The popular media is full of stories about an obesity epidemic among children. Headlines scream that the current generation of children is the first with a shorter life expectancy than their own parents, based solely on lifestyle. We cringe as experts reveal real-life horror stories of children that spend the majority of their waking hours in front of electronic screens and who can identify more fast-food corporate logos than plant and animal species in their own backyards.
As parents, we are constantly bombarded with all the things that we must be doing wrong. Blame and finger pointing is prevalent. There is even a trendy new label for this crisis of disconnect and inactivity – “Nature Deficit Disorder” – and the reported long-term effects of this syndrome are frightening.

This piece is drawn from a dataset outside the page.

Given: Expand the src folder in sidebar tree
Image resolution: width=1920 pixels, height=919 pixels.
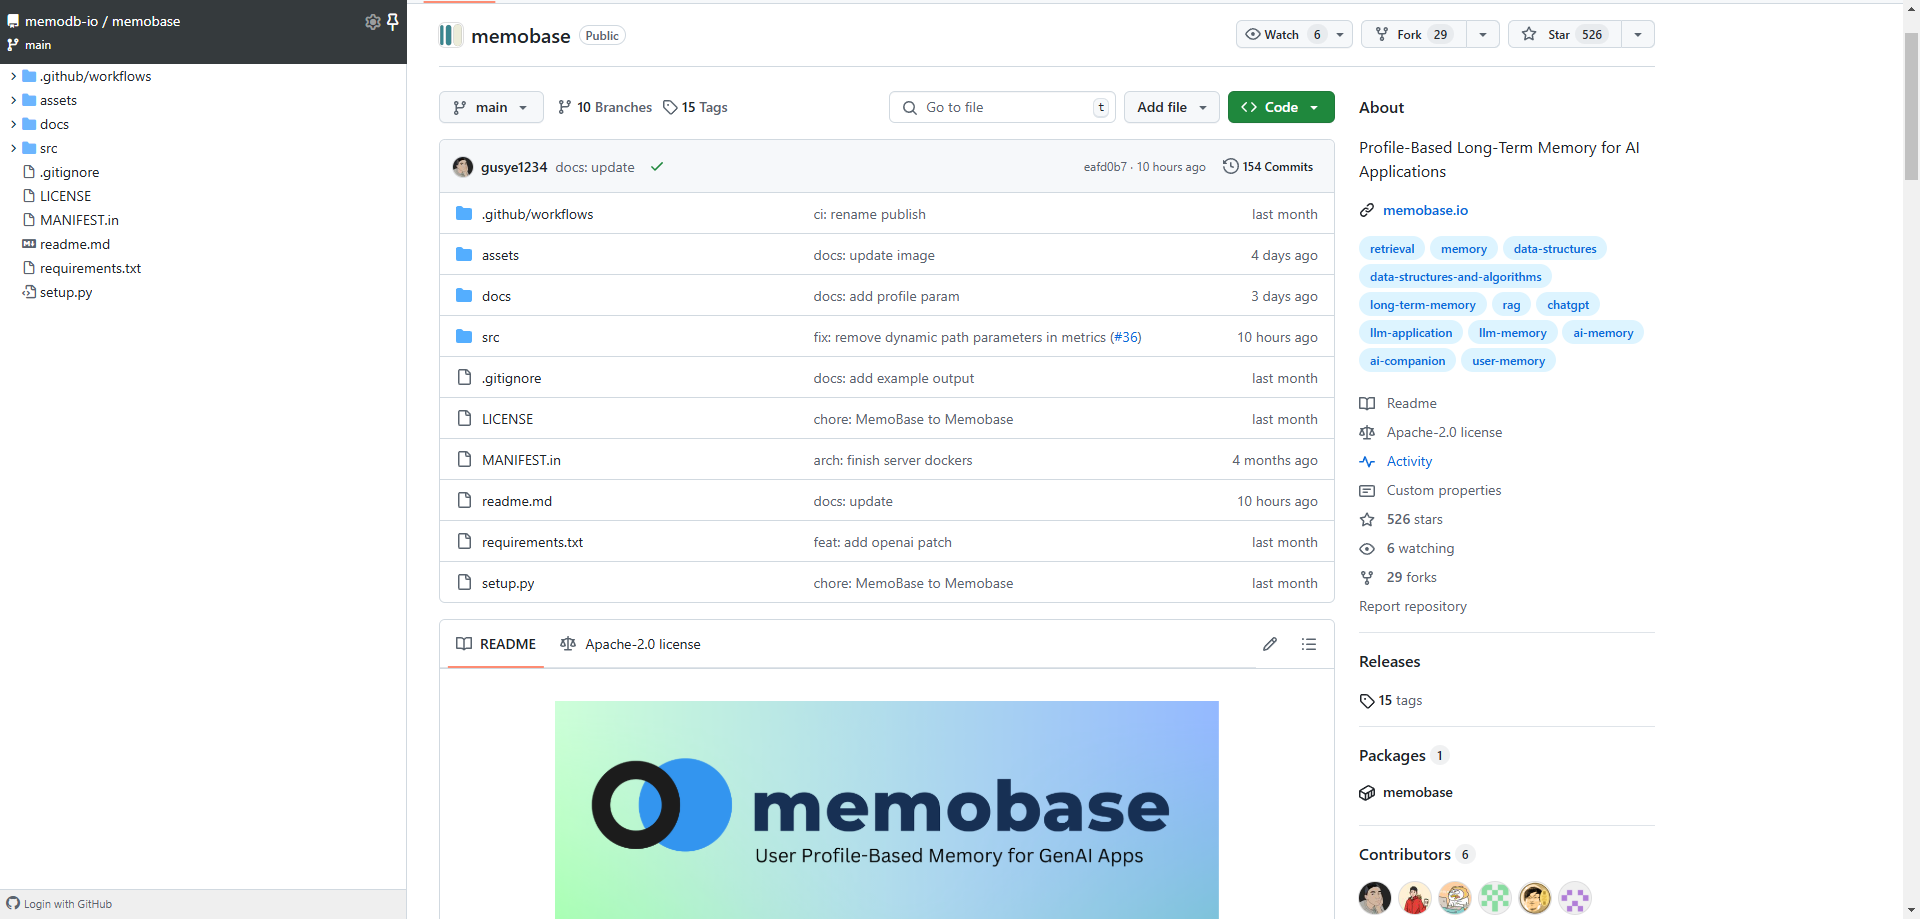Looking at the screenshot, I should (x=13, y=148).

But, here is the good news: we can fix this. We can turn it around. It is not too late.
“Unless you try to do something beyond what you have already mastered, you will never grow.” (Ralph Waldo Emerson)
We don’t have to walk in the deep woods to experience nature and see wildlife. Comfortable, easy trails like those through most city parks or along repurposed rail-lines present ample opportunity for immersion in nature. A walk doesn’t need to have a destination – the journey is destination enough. The key is focus. Set an observation goal for your walk. Have a simple scavenger hunt for natural items. Play a game of alphabet I-Spy where each person takes a turn finding something that starts with or looks like the next letter in the alphabet.
Just being outdoors can release a child’s natural exuberance for active play. Find a field, race across it. Find a hill, have rolling races down it – I promise you, kids go nuts for this one. Find a fallen log, or a curb and walk across it to stay away from “the alligators”. Find a tree branch to swing on or a tree to climb like monkeys. All natural outdoor environments can offer opportunities for adventures. Even urban public parks have open space, trees and wildlife to help build the bravery and comfort components of outdoor experiences. How many challenges can you invent for your family?
It is simple to create a sense of adventure in your activities by adding drama to the ordinary. Have you ever considered taking your kids on a “dinosaur” hunt? You’ll need to use “stealth mode” so that you can see the dinosaurs before they see you. Although I am extremely doubtful that you’ll actually see an Archaeopteryx, be sure to remind the skeptics in your group what any paleontologist knows – ordinary birds are indeed non-extinct avian dinosaurs (the descendants of nonflying Theropods like Velociraptor, most likely).
Set up safe, manageable, adventures until you feel ready for more. Does the idea of camping appeal to you? Book a campsite at a local Provincial Park or Conservation Area. Set up your chairs. Have a campfire, complete with gooey roast marshmallows or meat-on-a-stick (precooked makes it even easier). Watch the stars. And when the yawning begins, bundle everyone off into the car and head home to your own beds. Start small. Leave the weekend in a tent until you feel comfortable.
As a parent and educator, I feel that we have an obligation to take our children outdoors, as often as possible, even if it takes us out of our usual element. Given the opportunity and the encouragement, most children will discover the wonder of being outdoors. It is our job to create the scene for an outdoor experience, but most times, once you get out there, the children can direct it all by themselves.
The upcoming Carden Alvar Nature Festival provides an ideal opportunity to get out and explore nature. Taking place all day on Saturday, June 6, there will be activities for kids and families and it’s all free to attend. Nature walks, a live animal show by Earth Rangers and bird house building are just a few of the highlights. Visit www.cardennaturefestival.ca for more information.
C’mon! Put on some sturdy, comfortable shoes, and grab a jacket and hat. Toss a snack and a bottle of water in your bag, and LET’S GO!